Namun karena Evano sedang berbincang dengan salah satu orang yang kebetulan ia temui di sana, membuat Arthur tidak sempat melihat Eveline bergandengan dengannya. Jika tidak, mungkin saja hal buruk lain akan terjadi.
Mereka telah selesai berbelanja, telapak tangan keduanya masih terus bersautan. Sepanjang waktu saling bergandengan.
Saat ini mereka telah berada di sebuah tempat makan, dan kedua manusia yang duduk berhadapan itu, sedari tadi tidak lepas dari saling bertatapan.
"Emmm, mau mesen apa?" tanya Eveline memecah lamunan pria yang ada di hadapannya.
"Apa aja, apa yang kamu pesen aku bakal makan kok." Senyumnya tampak merekah sembari menatap lekat pada wajah Eveline.
"Beneran, nanti kalo aku mesen yang aneh-aneh gimana?"
"Nggak masalah," ucapnya singkat.
Eveline terlihat membolak-balik menu, dan kemudian memanggil pelayan dan memesankan makanan yang telah dia pilih.
Sembari menunggu pesanan mereka datang, mereka tampak berbincang-bincang.
Evano menyentuh sebelah punggung tangan Eve yang ada di meja. Eveline tampak tersenyum di campur dengan rasa gugup.
"Udah lama ya, udah lama banget aku nggak ketemu sama kamu." Senyuman pria itu terlihat sayu.
Wanita yang ada di hadapannya hanya mengangguk.
"Sumpah Xa, aku kangen banget sama kamu."
"Aku juga," ucap wanita itu terdengar sedikit parau.
"Rasanya … aku pengen kerja di Jakarta, jadi bisa sering ketemu sama kamu di sini."
Eveline terlihat menelan ludah, ia seolah bingung untuk merespon. "Aku rasa … nggak terlalu bagus sih kamu pindah ke sini, secara kerjaan kamu di Surabaya udah mantep banget."

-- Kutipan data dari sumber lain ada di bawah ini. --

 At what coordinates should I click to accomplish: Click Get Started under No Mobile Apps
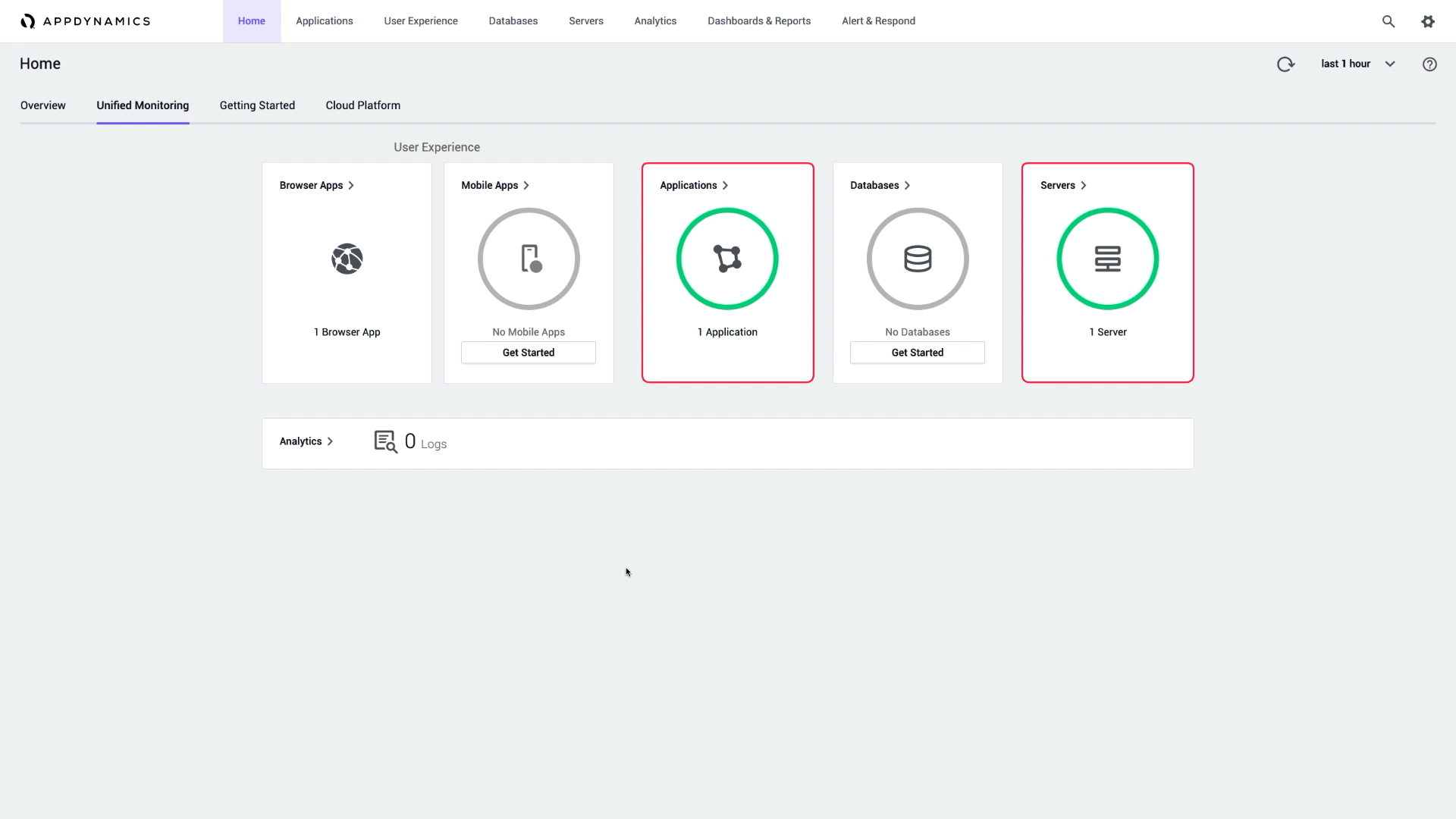tap(529, 353)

"Apa kamu nggak mau pulang?" tanya Evano tiba-tiba.
"Ha?" pertanyaan itu membuat Eve terlihat sedikit bingung.
"Maksudku, Apa kamu nggak mau pulang aja ke Surabaya?"

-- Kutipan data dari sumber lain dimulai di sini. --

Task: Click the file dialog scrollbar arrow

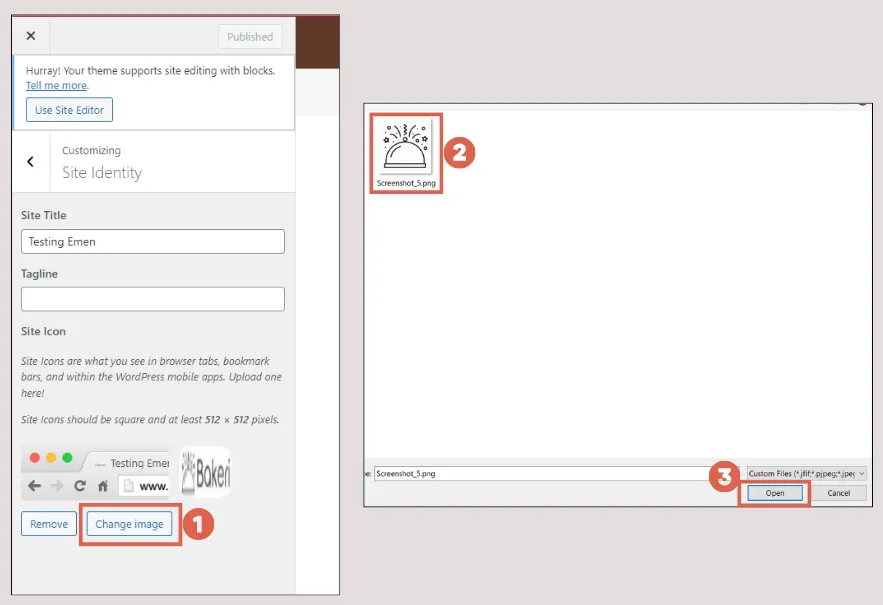Action: pyautogui.click(x=862, y=104)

Eveline kembali tertegun lama. "Aku belum bisa Van …," jawabnya singkat degan sedikit tertunduk.
"Kenapa?"
"Aku belum bisa berhenti dari pekerjaan aku," ucapnya lirih tapi masih terdengar jelas oleh pria yang ada di depannya.

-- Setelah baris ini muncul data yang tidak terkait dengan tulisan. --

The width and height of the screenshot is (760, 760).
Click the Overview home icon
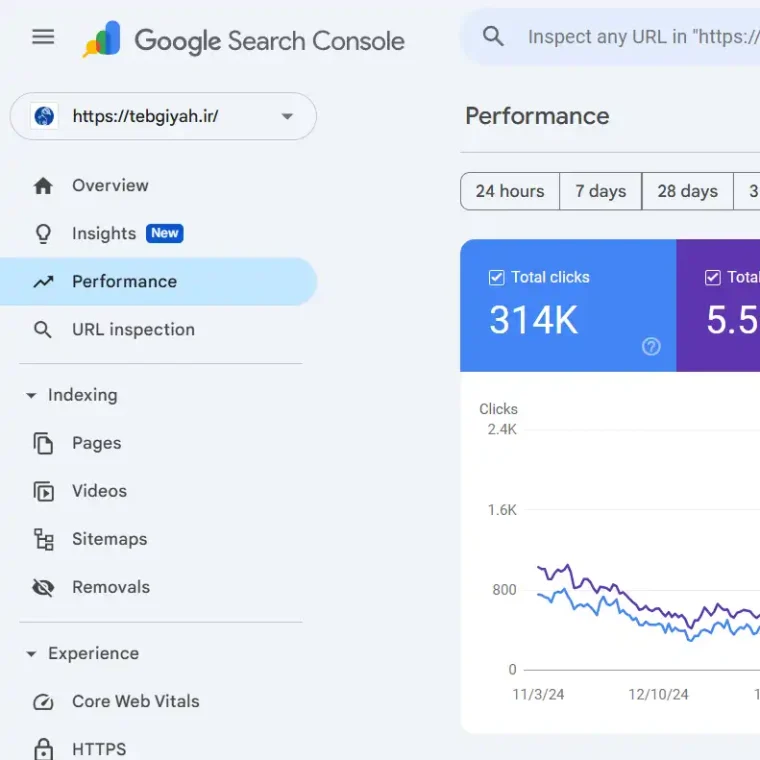43,186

"Apa kamu nggak kangen keluarga kamu di Surabaya? Udah 2 tahunan, sejak kamu di Jakarta kamu nggak pernah pulang."
Eveline menarik punggung tangannya, dan ia hanya tersenyum getir.
Belum sempat Eveline memberikan jawaban, seorang pelayan terlihat menghampiri mereka dan memberikan 2 mangkok es krim yang tadi sempat wanita itu pesan.
Seketika suasana terasa canggung, mereka berdua menyantap es krimnya sesendok demi sesendok, dengan sesekali saling menilik orang yang ada di hadapan mereka.
"Xa …," panggil Evano lagi secara tiba-tiba, pria itu terlihat mencoba untuk mencairkan suasana.
Eveline kembali hanya mengangguk.
"Kamu sering ke sini?"
Eveline memberikan jawaban dengan menggeleng.
"Perasaan tadi kamu sama seseorang, dia kemana?" tanya pria itu lagi, tapi wanita itu kembali menggeleng.
"Kamu kenapa? Apa aku ngelakuin kesalahan? Kok rasanya nggak nyaman ya." Evano lantas berterus terang dengan sikap Eveline yang sedikit pendiam dan membuatnya merasa tak nyaman.
"Nggak kok, nggak … aku, cuma … gugup aja kok."
"Tapi sedari tadi, kamu nggak banyak ngomong."
Eveline mencoba memecahkan fokus serta mengalihkan pembicaraan[A1] .
"Es krimnya enak ya, di sini katanya jadi tempat favorit banyak orang."
Evano hanya diam sembari menatap padanya lama. "Kamu kenapa Xa, aku ngerasa sekarang kamu banyak berubah."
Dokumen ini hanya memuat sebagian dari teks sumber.